Sweetheart finds teen lesbian love on a coastal campsite
Marley Morrison’s witty feature debut stars newcomer Nell Barlow as a moody teenager whose summer holiday is brightened by a burgeoning romance.
► Sweetheart is in UK cinemas from 24 September.
“Is this what we’re doing? Sunbathing?” marvels AJ (Nell Barlow) as she settles into a new friendship with Isla (Ella-Rae Smith), a lifeguard at the holiday park she is visiting with her family. This interior monologue, characterised largely by AJ’s disdain for what other people find fun, is sustained throughout Sweetheart. Marley Morrison’s feature debut is a gentle comedy-drama of hi-fi feelings on a lo-fi stage – Little Miss Sunshine meets Bhaji on the Beach. “Nobody likes being pale,” AJ’s mother Tina (Jo Hartley) instructs her, as she attempts to win her teenage daughter over with the gaudy gimmicks of Freshwater, the summer destination she always used to adore. The park’s delights are captured with a combination of humour, tenderness and pity, from the caravan crammed full of two (going on three) generations of a bickering family to a stage magician with a mediocre routine and lacklustre audience.
We are introduced to AJ in the opening scene through her music, as the moody punk pop of British band Porridge Radio manifests her misery and immunises her against repetitive family chatter. Nell Barlow, in her first feature film, plays AJ’s deadpan humour and social awkwardness beautifully with an eye-rolling but lovable set of idiosyncrasies. In a wrinkled polo shirt, pink aviators and DIY haircut, AJ is as awkward as they come. “I’m seventeen… everything is wrong with me,” she explains as those around her try to lift her spirits. When she does allow herself a rare expression of joy, it is a fist-pump aimed at nobody but herself. Behind her, the slightly off-kilter row of washing machines in the Freshwater laundry room are painted candy shades of yellow, blue and pink – never is she allowed to forget that she’s on holiday and is supposed to be having fun.

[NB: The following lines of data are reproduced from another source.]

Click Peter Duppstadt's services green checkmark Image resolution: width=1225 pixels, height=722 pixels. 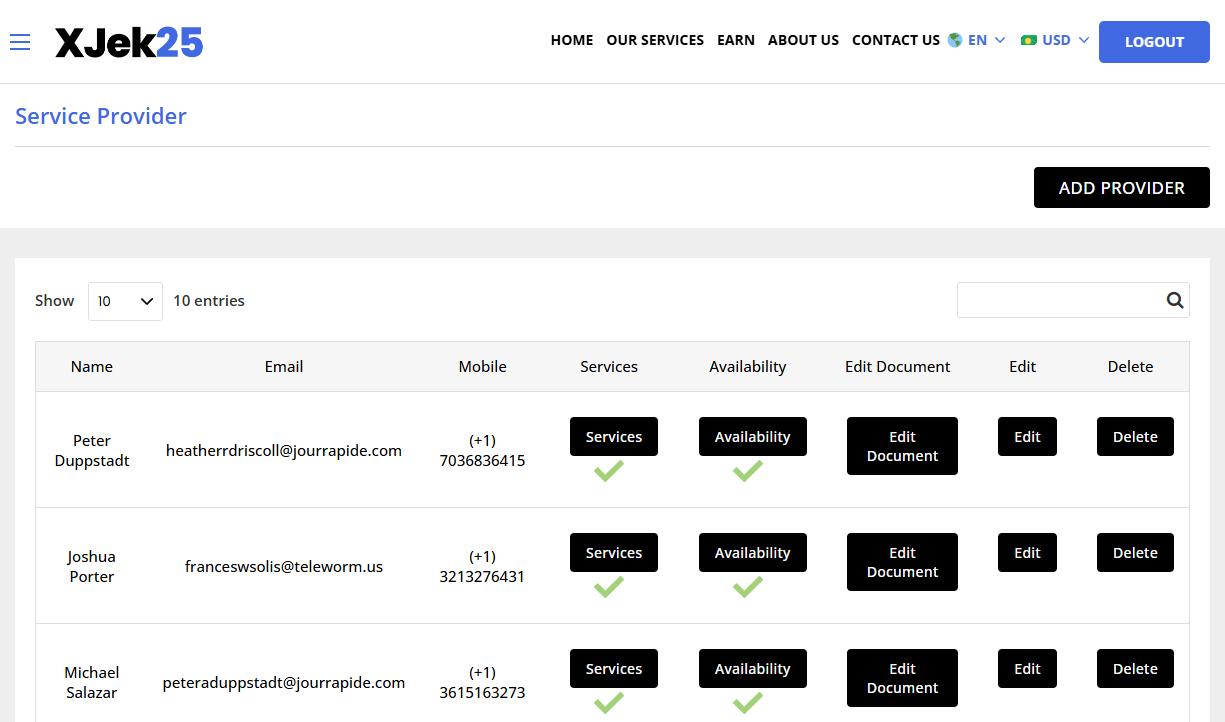tap(608, 471)
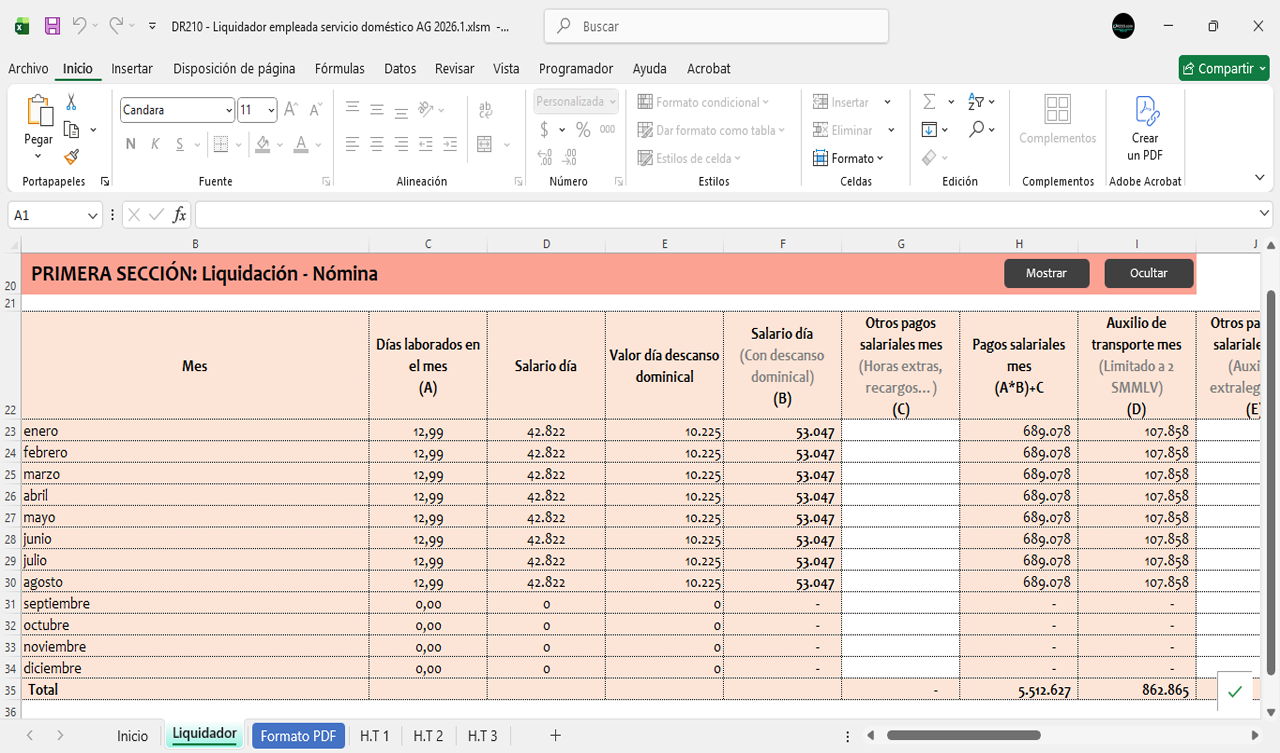
Task: Click the Save icon in title bar
Action: pyautogui.click(x=53, y=27)

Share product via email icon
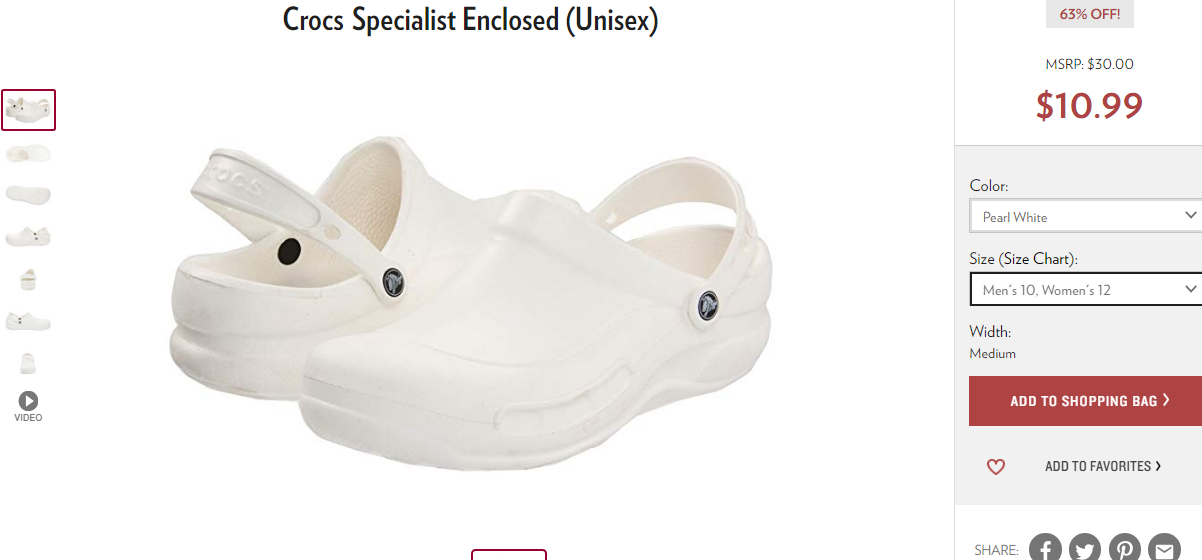tap(1164, 548)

This setting is a device that gets the best out of Morrison’s witty writing by getting the worst out of the ensemble of supporting characters – from the wannabe social media influencer to the teenage boy desperate for a girl, any girl, to have touched ‘it’ just once. Meanwhile, AJ’s mother Tina and Tina’s pregnant sister Lucy (Sophia Di Martino) routinely switch gears from talking about breast pumps and cracked nipples to choosing gammon off the dinner menu. Morrison is a great observer of social dynamics, and the cinematography allows family set pieces to unfold patiently with an unobtrusive camera. Occasionally, it experiments with more ostentatious shots – usually to express AJ’s fascination with love interest Isla – and the indie soundtrack supports these tonal shifts, from adolescent dissatisfaction to burgeoning romance and back again.
Contemporary lesbian films frequently sideline the coming-out narrative in a bid to normalise queerness. In Olivia Wilde’s Booksmart (2019), Kaitlyn Dever’s Amy has been out for two years (the problem is, she still hasn’t kissed a girl). In such films, femininity seems to become a requisite for lesbian progress, confounding stereotypes but revealing enduring anxieties about female masculinity. Boldly responding to this trend, Sweetheart’s best one-liners are devoted to the battle over not AJ’s sexuality but her gender. As Tina cautions, “Just because you’re a lesbian now doesn’t mean you have to dress like a boy all the time.” Jodie Foster is cited as the contemporary lesbian figure par excellence – you wouldn’t know by looking at her.
This complex combination of judgement and concern clearly underpins AJ’s depression, as her mother obsesses over what she wears and how she styles her hair. An ability to find the comic potential in this painful material is one of Morrison’s strengths as a writer. She has a hard balance to strike, however, because AJ is both endearing and obnoxiously ungrateful; Tina is both homophobic and overburdened and doing her best, a single mother unable to live up to an absentee father. This is familiar terrain that Morrison just about pulls off with the help of performances from Hartley (This Is England, 2006) and Di Martino (Marvel’s Loki), conjuring warmth and sympathy against the odds.
But AJ’s stubborn alienation from those around her risks alienating us, too. As Mae Martin’s recent Netflix series Feel Good reveals with its stand-up comedy storyline, putting the flatness of depression at the heart of comedy creates a tonal problem: either too serious or not serious enough. Sweetheart’s wisecracking protagonist makes jokes at her own expense, her voiceover routinely interrupting moments of genuine intimacy. Similarly, the film offers up weighty subject matter but pulls back before we fully invest, always holding us at arm’s length.